Purpose: Crizotinib, a mesenchymal-epithelial transition/anaplastic lymphoma kinase/c-ros oncogene 1 (ROS1) inhibitor, has recently been approved by the US Food and Drug Administration for the treatment of patients with advanced ROS1-positive non-small-cell lung cancer (NSCLC). Therefore, interest in ROS1 testing is growing. ROS1 gene fusions affect approximately 0.5% to 2% of unselected NSCLCs. Limited data are available on the prevalence and distribution of ROS1 fusions in patients with advanced-stage NSCLC.

Material and methods: A series of 727 lung adenocarcinomas from patients with stage IV disease, negative for epidermal growth factor receptor and anaplastic lymphoma kinase alterations, were tested for ROS1 fusions by fluorescent in situ hybridization analysis, with confirmation by immunohistochemistry. Results were correlated with clinicopathologic parameters and compared with data from the literature.
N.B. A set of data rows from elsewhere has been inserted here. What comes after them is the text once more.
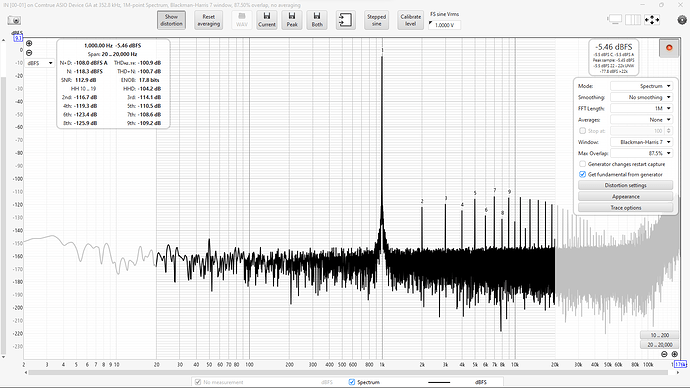Zoom in vertical axis plus icon
Screen dimensions: 690x388
(29, 43)
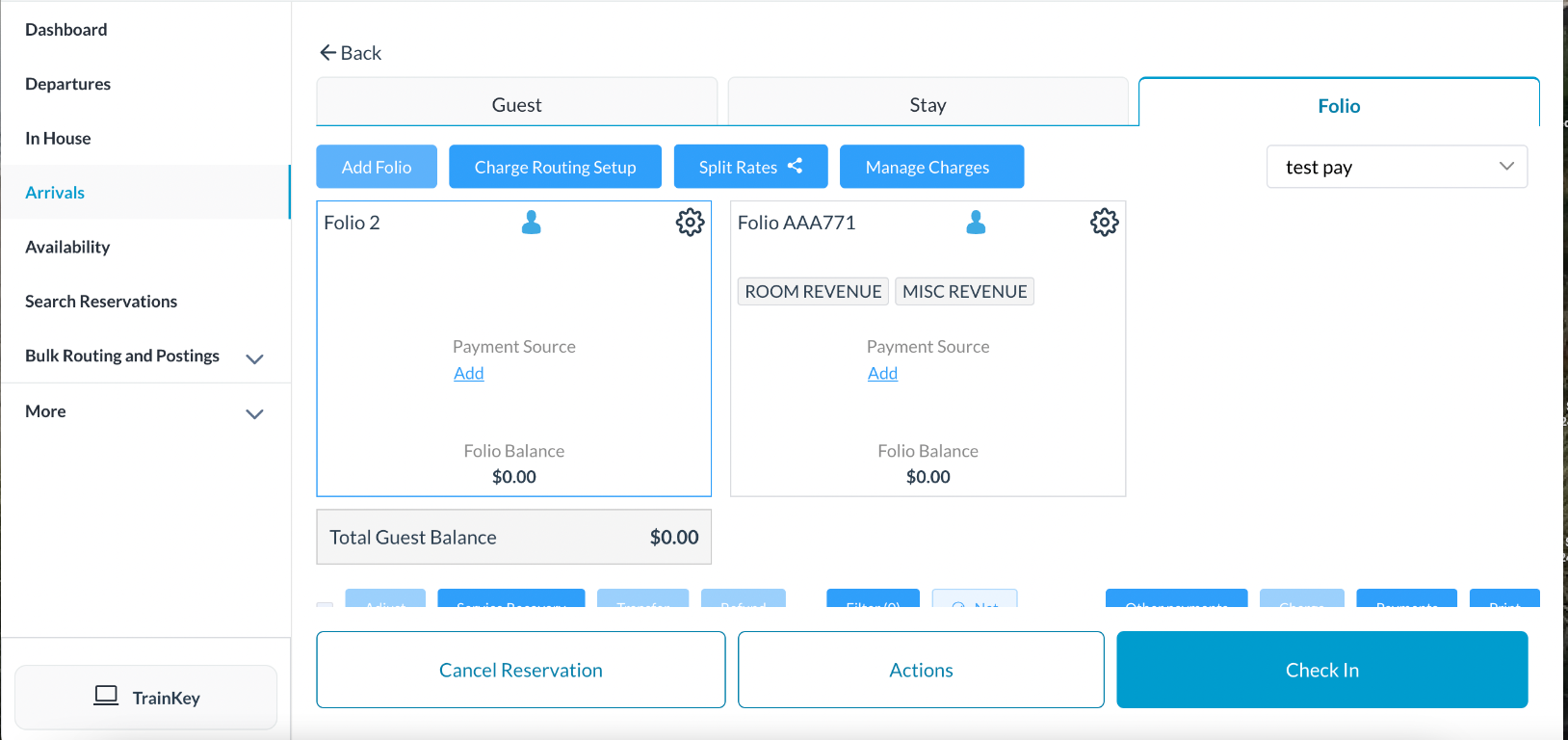Expand Bulk Routing and Postings menu

254,358
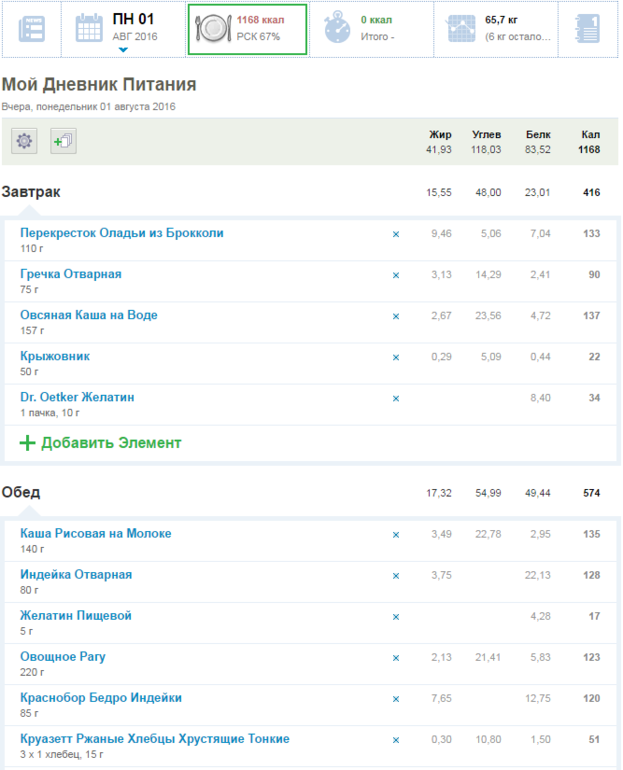The width and height of the screenshot is (623, 770).
Task: Open Овсяная Каша на Воде link
Action: 89,315
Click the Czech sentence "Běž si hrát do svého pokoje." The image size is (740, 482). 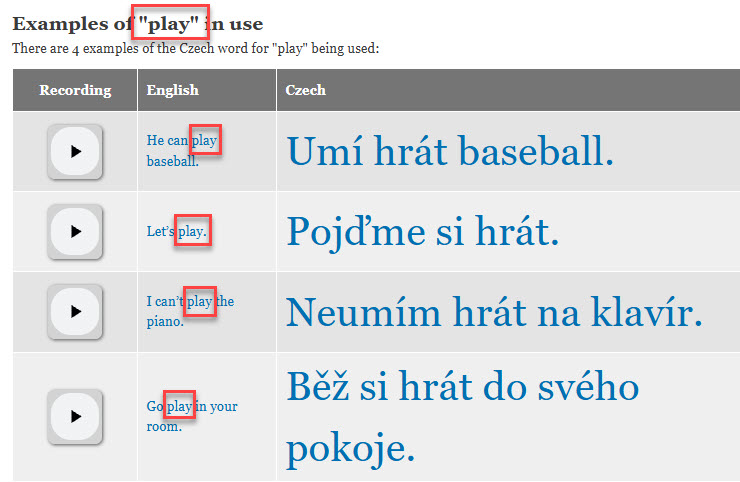click(462, 387)
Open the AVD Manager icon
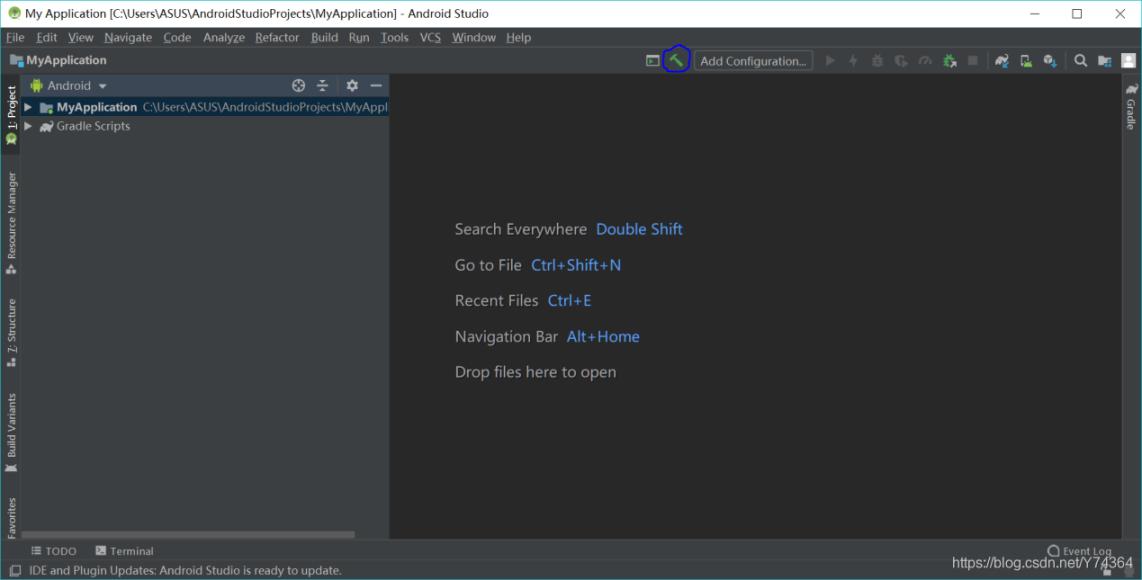The image size is (1142, 580). (x=1026, y=61)
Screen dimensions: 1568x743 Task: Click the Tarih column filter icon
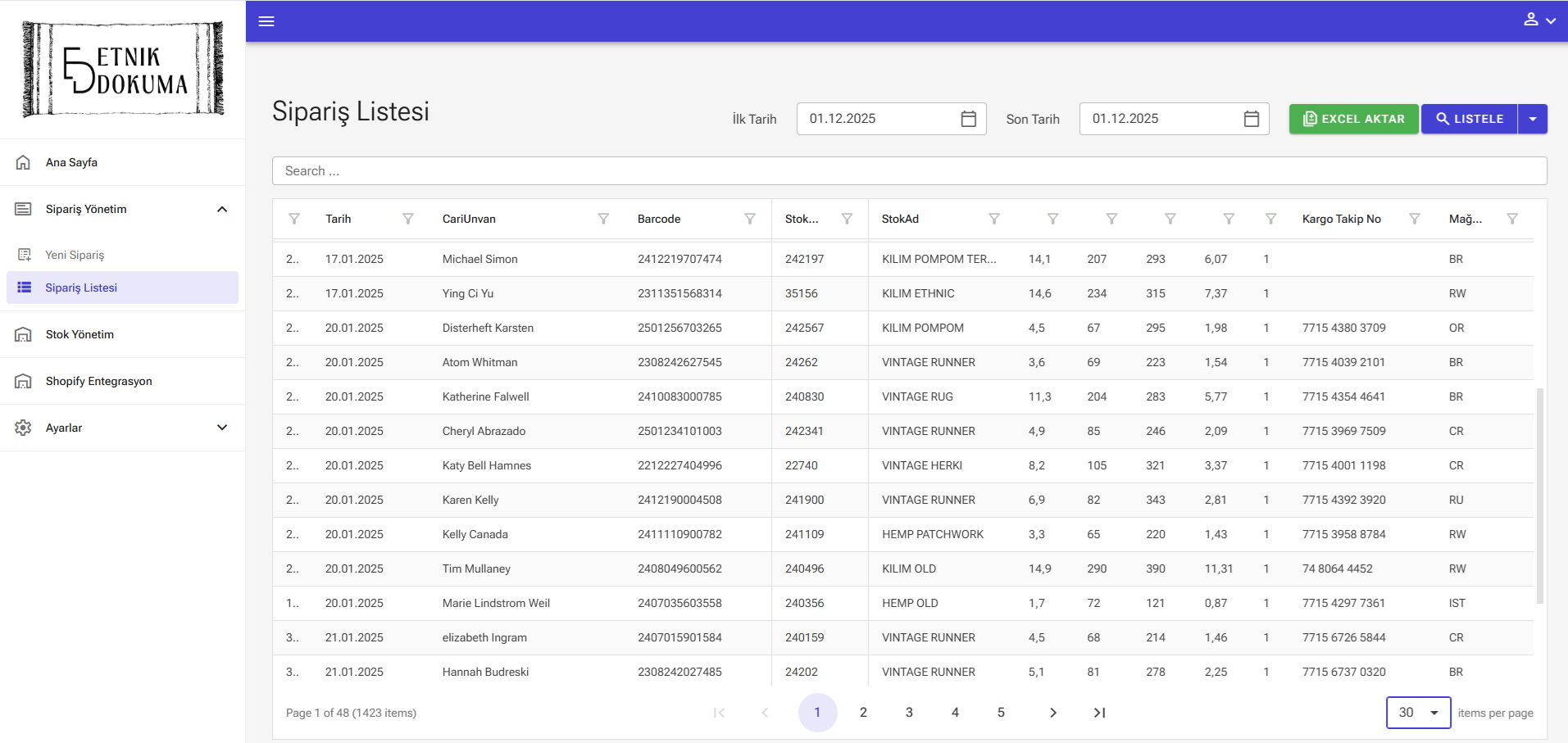[x=407, y=219]

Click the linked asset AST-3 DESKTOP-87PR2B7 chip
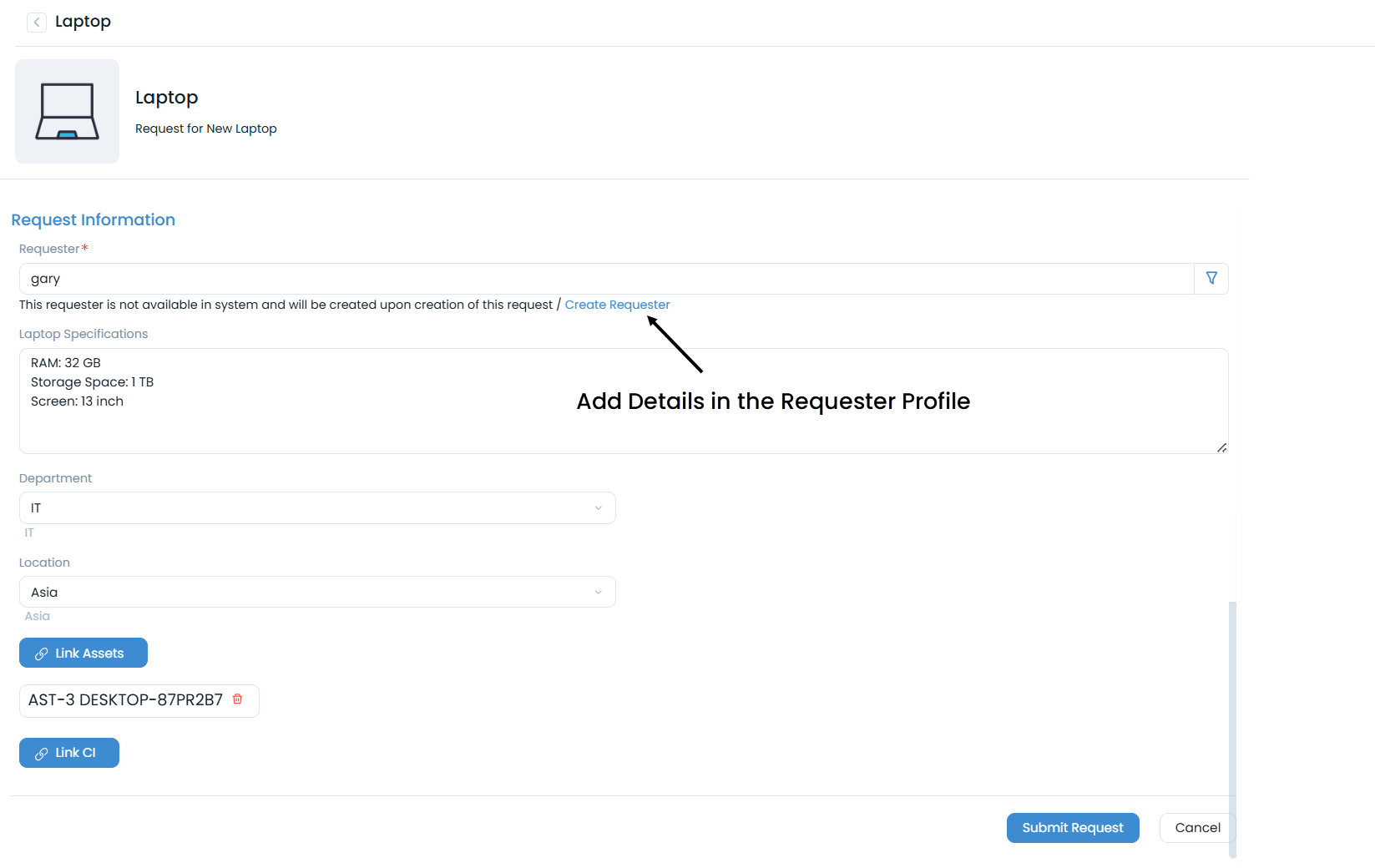(125, 699)
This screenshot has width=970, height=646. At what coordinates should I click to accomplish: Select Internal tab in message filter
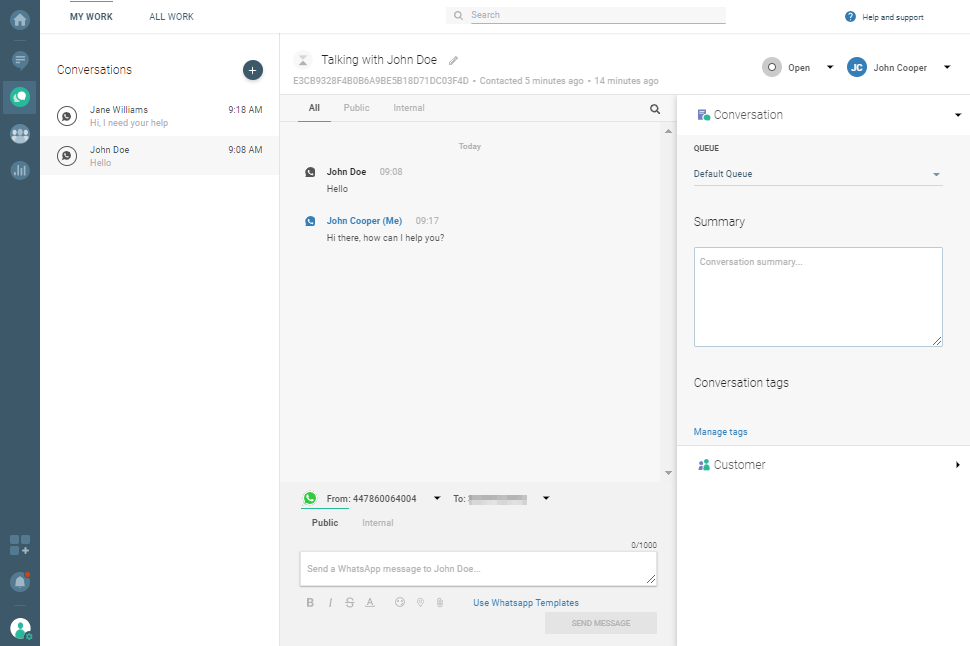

Results: ROS1 fusions were detected in 29 patients (4%), including 27 of 266 females (10.2%) and two of 461 males (0.4%; P = 1.2^E-10). The mean age of patients with ROS1-positive disease was lower than that of patients with ROS1-negative disease (49.21 v 62.96 years, respectively; P = 1.1^E-10). Eleven of 583 smokers (1.9%) and 18 of 144 nonsmokers (12.5%) showed ROS1 rearrangement (P = 4.05^E-7). By logistic regression analysis, ROS1 fusions were independently associated with female sex, younger age at diagnosis, and absence of smoking history, (odds ratios, 12.4, 7.9, and 3.6, respectively). These data, integrated with those reported in the literature, indicate that the prevalence of ROS1 fusions in females and in nonsmokers was higher in patients with advanced disease than in patients with operable disease (11.2% v 3.1%, P < .001; 11.6% v 2.8%, P < .001, respectively). The mean age at diagnosis was significantly lower in patients with advanced disease (49.8 years) than in patients with operable disease (55.6 years; P < .001).

Conclusion: Our data indicate that ROS1 fusions in patients with advanced-stage lung adenocarcinoma are more frequent in females, particularly if young and nonsmokers. A diagnostic algorithm for an accurate screening of ROS1 alterations was elaborated.